Data-driven apartment-hunting

Tariq Al-Sadoon
The Startup
Published in
3 min readMay 24, 2020

In Helsinki, as in all capital cities, it’s quite difficult to find a reasonably priced apartment that is relatively accessible. I mean sure, if you’re willing to live further away from the city and especially if you drive then you have more choice, but neither myself nor my wife have a car and considering the state of current carbon emissions we’re not planning to get one, so we needed to find something that was cheap, good AND accessible by public transport.

Step in data-driven apartment-hunting.

We had three criteria:

  1. Absolute max price 300 000.
  2. Three rooms or more.
  3. Max travel time to the area of Sörnäinen 30 mins (for work and hobbies), max travel time to the central railway station 30 mins (accessibility in general).

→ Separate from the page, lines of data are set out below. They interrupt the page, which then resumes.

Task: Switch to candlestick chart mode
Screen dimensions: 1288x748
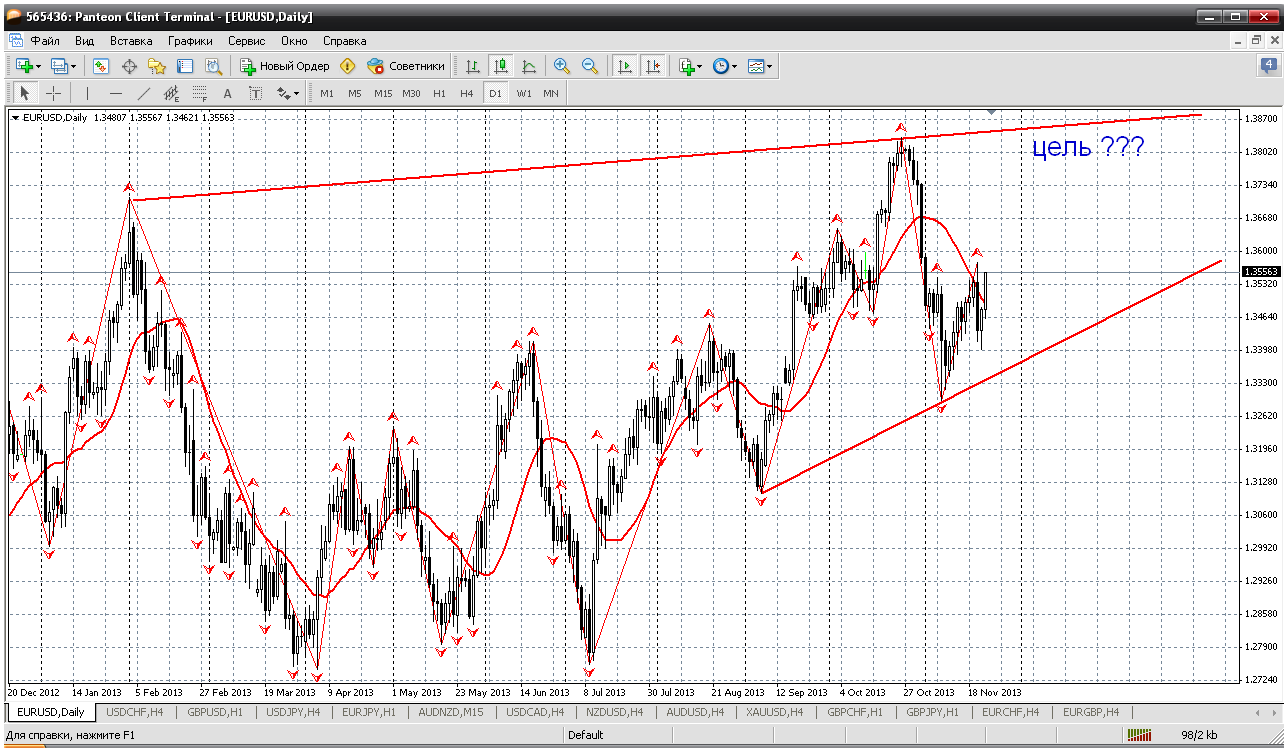Action: click(501, 66)
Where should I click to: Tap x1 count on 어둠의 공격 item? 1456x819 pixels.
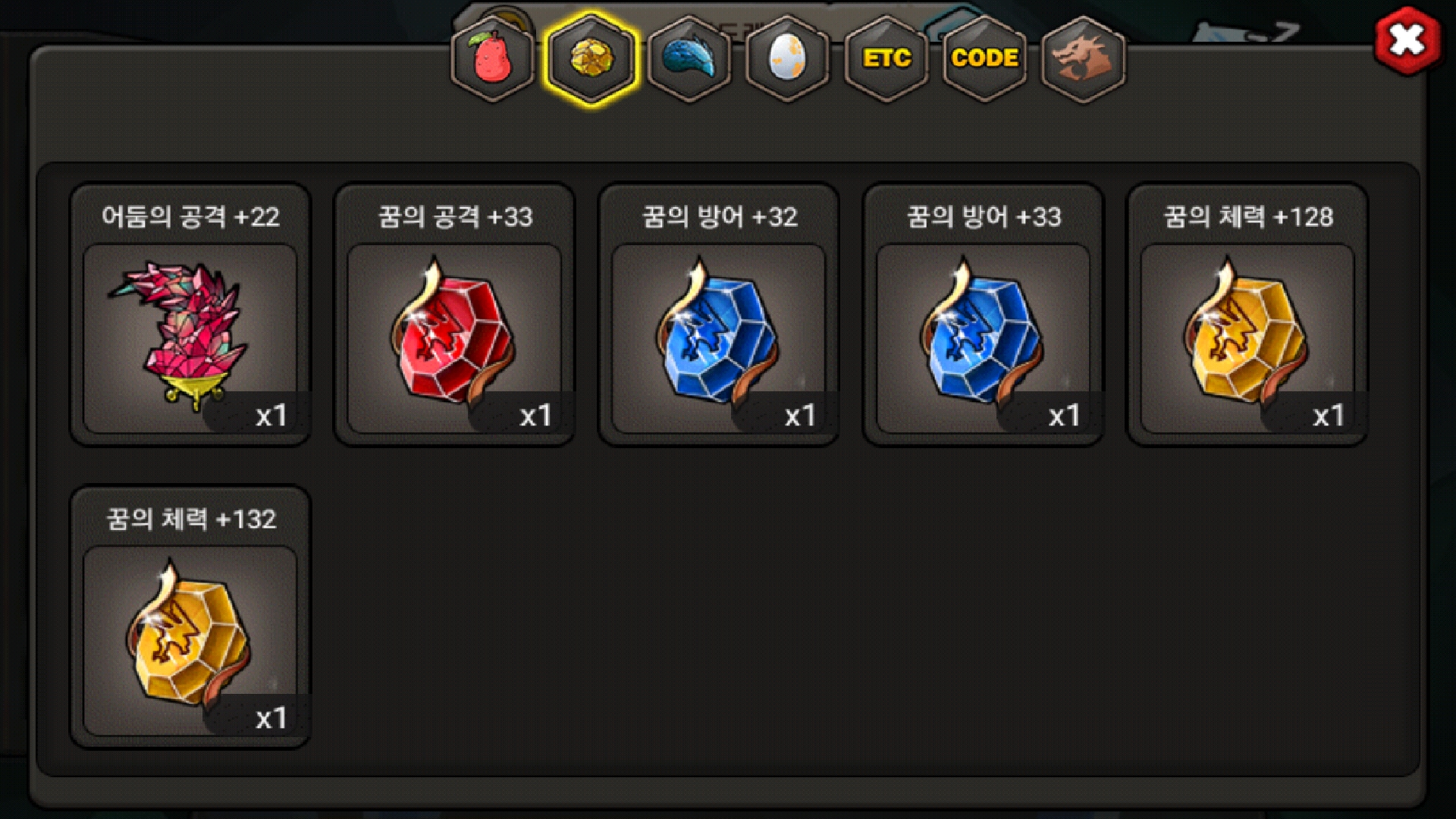[x=271, y=416]
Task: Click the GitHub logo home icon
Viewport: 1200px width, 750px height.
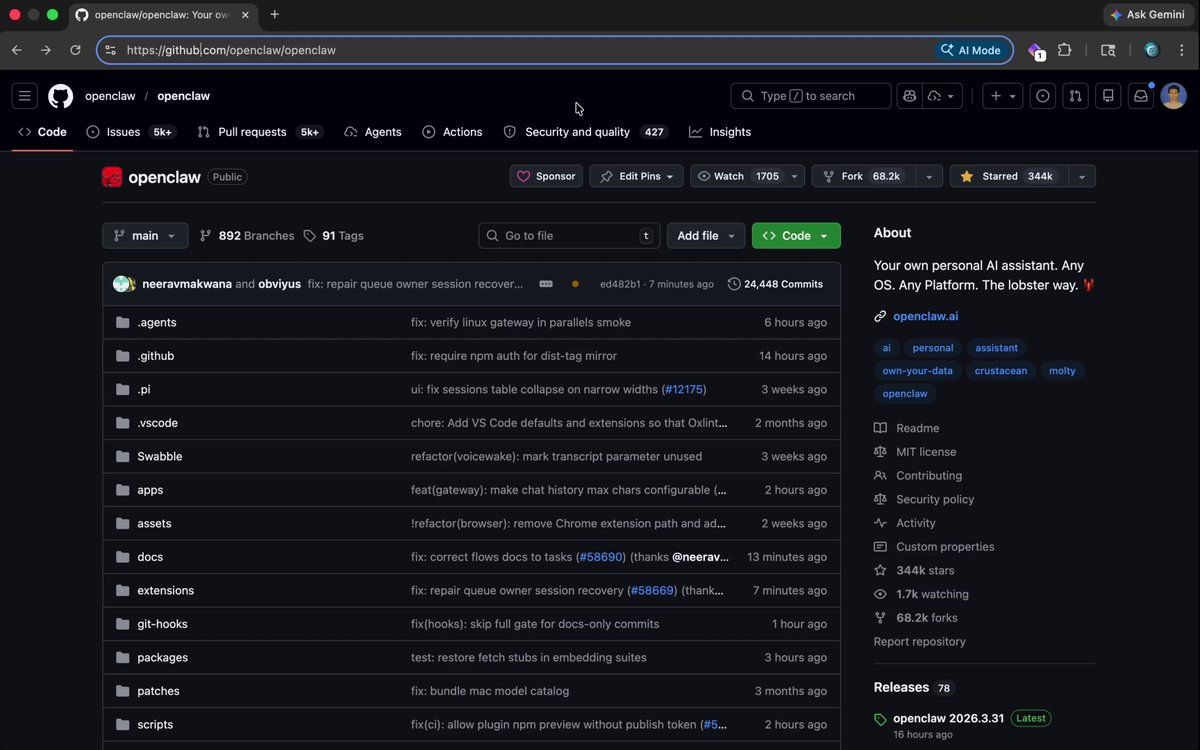Action: pyautogui.click(x=61, y=96)
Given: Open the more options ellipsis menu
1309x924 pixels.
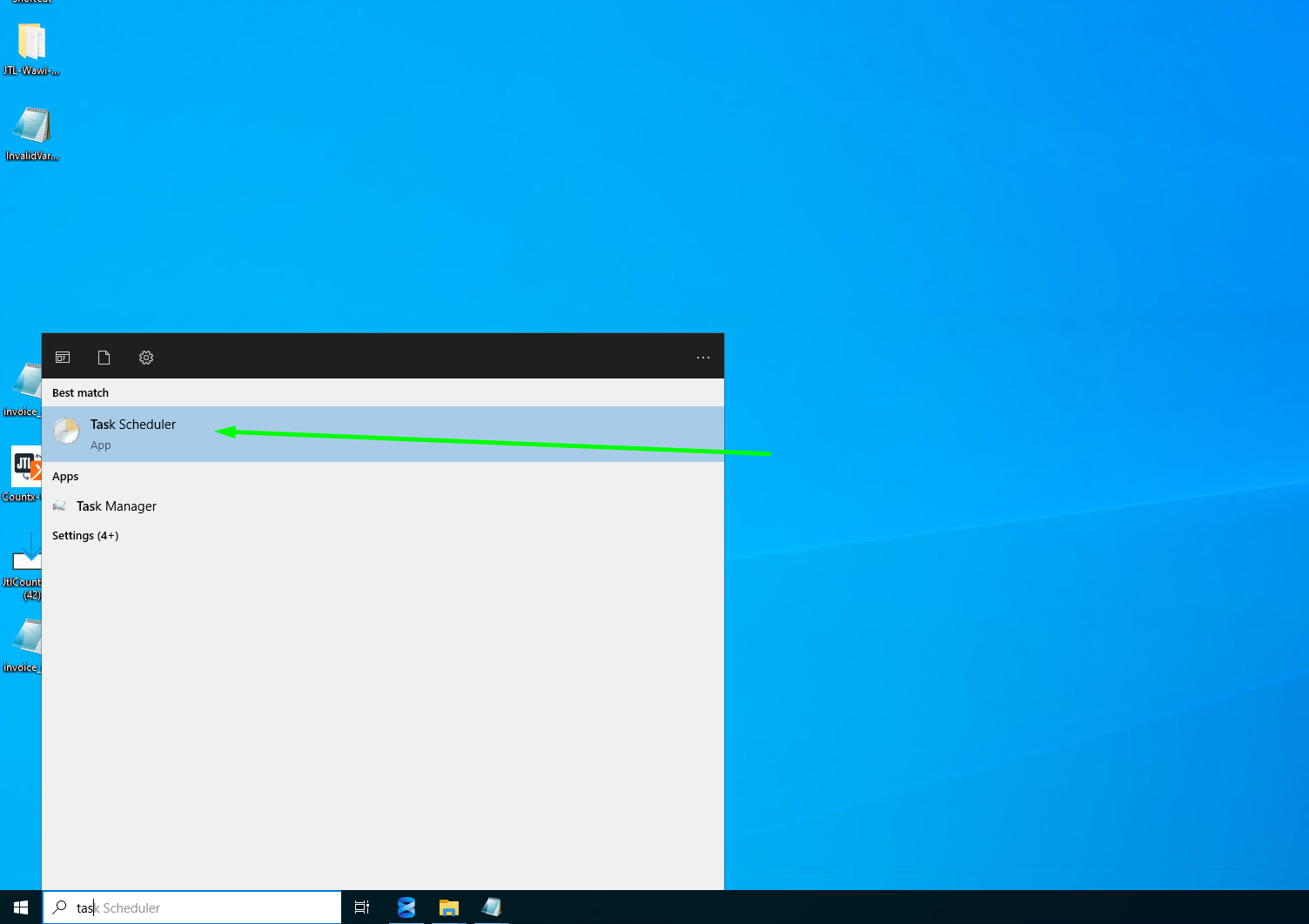Looking at the screenshot, I should pyautogui.click(x=703, y=358).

The first two criteria can be used while searching almost any real estate site, but the last one required some work, so here’s what I did:

  1. I entered the first two criteria into etuovi.com (a Finnish real estate site) and got all the apartments in Helsinki, Espoo and Vantaa that fell into that bucket. I stored the JSON objects returned by the Etuovi API into a separate file. At the time of the query, there were 813 apartments that fulfilled these criteria.
  2. I used the Google Geocoding API to enrich the JSON objects with coordinates.
  3. I used the Google Distance Matrix API to calculate commute times from each apartment to Sörnäinen and the central railway station on a regular Monday morning.
  4. I created a Jupyter notebook to display all the results on a map for easy discovery and browsing of results. All the apartments that were 30 mins or less to our desired destinations were displayed in green, all the apartments that were 30 mins or less to one destination but not the other were in blue/purple, and all the apartments that were more than 30 mins of both destinations were in red.
  5. Finally I added interactivity to the data points so on click the map would display a card with basic information, one photo (to get a feel of the place) and also a clickable link to check out the original listing on etuovi.com.

So what did I discover?

  1. The centre of Helsinki and the immediate surroundings look like a blast zone. There’s nothing even close that is in our price range.
  2. If you go along the transport arteries that come into the city, you can find accessible places. This is especially true along the metro lines that go to eastern Helsinki and Espoo.
  3. Most of Espoo is pretty inaccessible by public transport. No wonder it has a higher car per capita ratio than Vantaa and Helsinki!

But what about our apartment-hunting? Well, to our surprise we discovered that there were some apartments that fulfilled our criteria in Laajasalo, an area we did not even consider when we started looking for a flat to buy!

We booked a viewing to see a couple of apartments there. Some were ok, some were not, but in the end we found the perfect place for us: a 3 room flat, really close to the sea and the woods and wayyy below our maximum price threshold.

It took me around a day of coding during my annual holiday to do this. I would love to see a similar feature on some of the big real estate websites like etuovi or oikotie.